Presented by Alina Piotrowska, Scottish Natural Heritage
Understanding and using marine geospatial data in Scottish Natural Heritage (SNH), a mainly terrestrial based organisation but with a marine remit, is challenging when team members are not fully conversant with marine mapping data or indeed even navigational charts! As a result, analysing marine data and understanding how it should underpin decision making and asset management in SNH presents a unique problem. Examples mentioned were utilising WGS 84 coordinate reference system rather than British National Grid to display and analyse the data and improving the understanding of the topology used in OceanWise Marine Themes data. Also, the Marine Recorder, the database application used by SNH to store marine benthic sample data such as species, physical attributes and biotopes is not yet MEDIN compliant and thereby the data is not readily accessible for sharing with other organisations.
 
A plea was made for additional data management training for SNH to overcome these problems. This will be remedied as soon as possible by OceanWise, working with SNH and Marine Scotland.

Tracking Common Skate – Movements in Relation to an MPA

Presented by James Thorburn, Marine Scotland Science
James Thorburn, Fish Tracking Officer at Marine Scotland Science discussed the technologies used and analyses required to track skate movements in the Sunart to Sound of Jura Marine Protected Area (MPA) in the West of Scotland. The ongoing tracking process involves tagging fish to assimilate variable oceanographic parameters and by using high resolution bathymetry to locate species in different acoustic and depth conditions over both the short and longer time periods.

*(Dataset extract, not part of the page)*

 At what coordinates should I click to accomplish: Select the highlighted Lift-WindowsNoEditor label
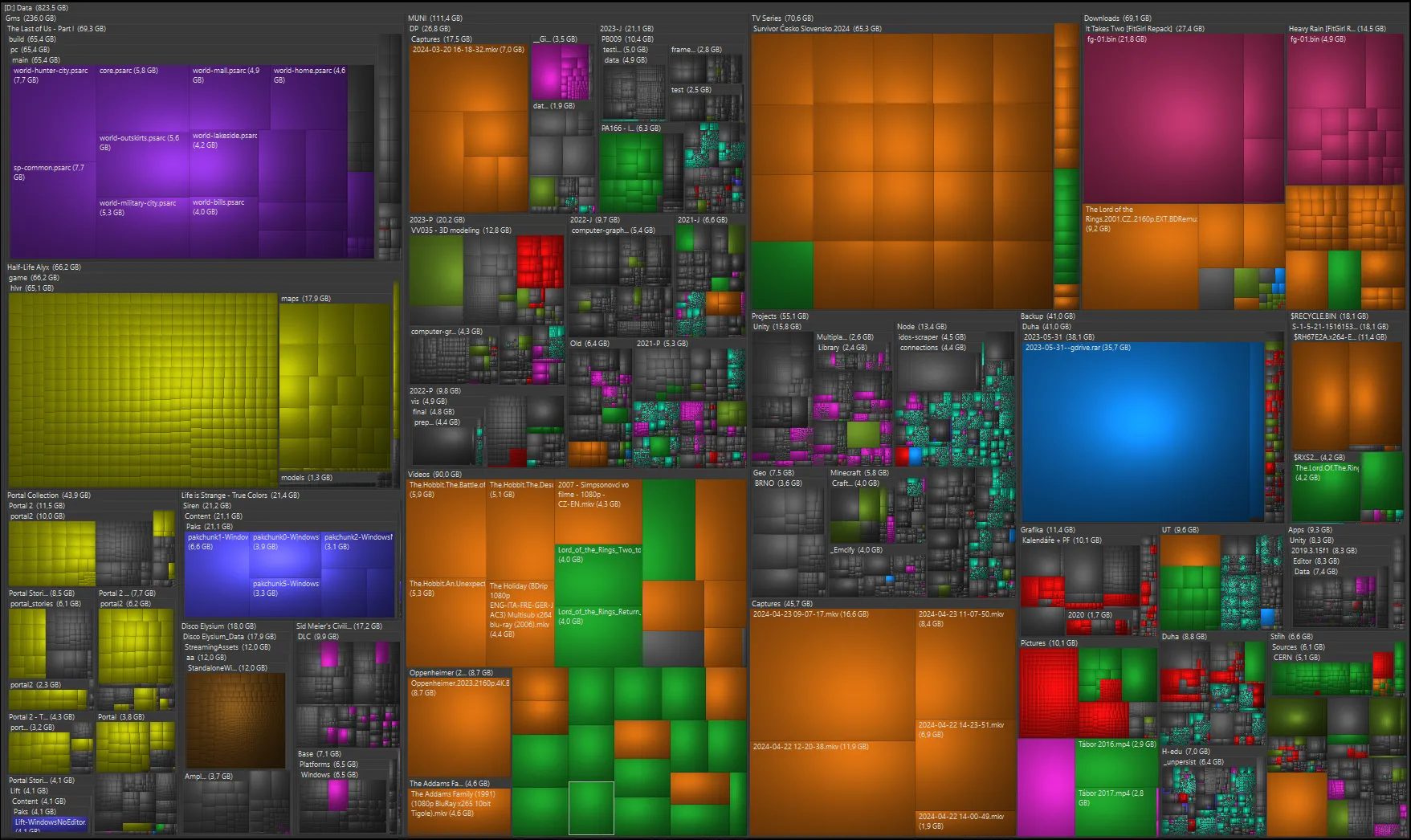point(50,822)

So Why Does Your Data Really Matter?

Presented by John Pepper, OceanWise
Data and information is one of any organisations most valuable assets and is critical to most business functions. Treating data as a business management function can bring many benefits. This is so that critical data is to hand when and where it is needed to ensure more cost effective operational planning and management. Also, accessing data from multiple sources will assist in establishing a ‘common operating picture’ to underpin projects, programmes and responses to emergencies.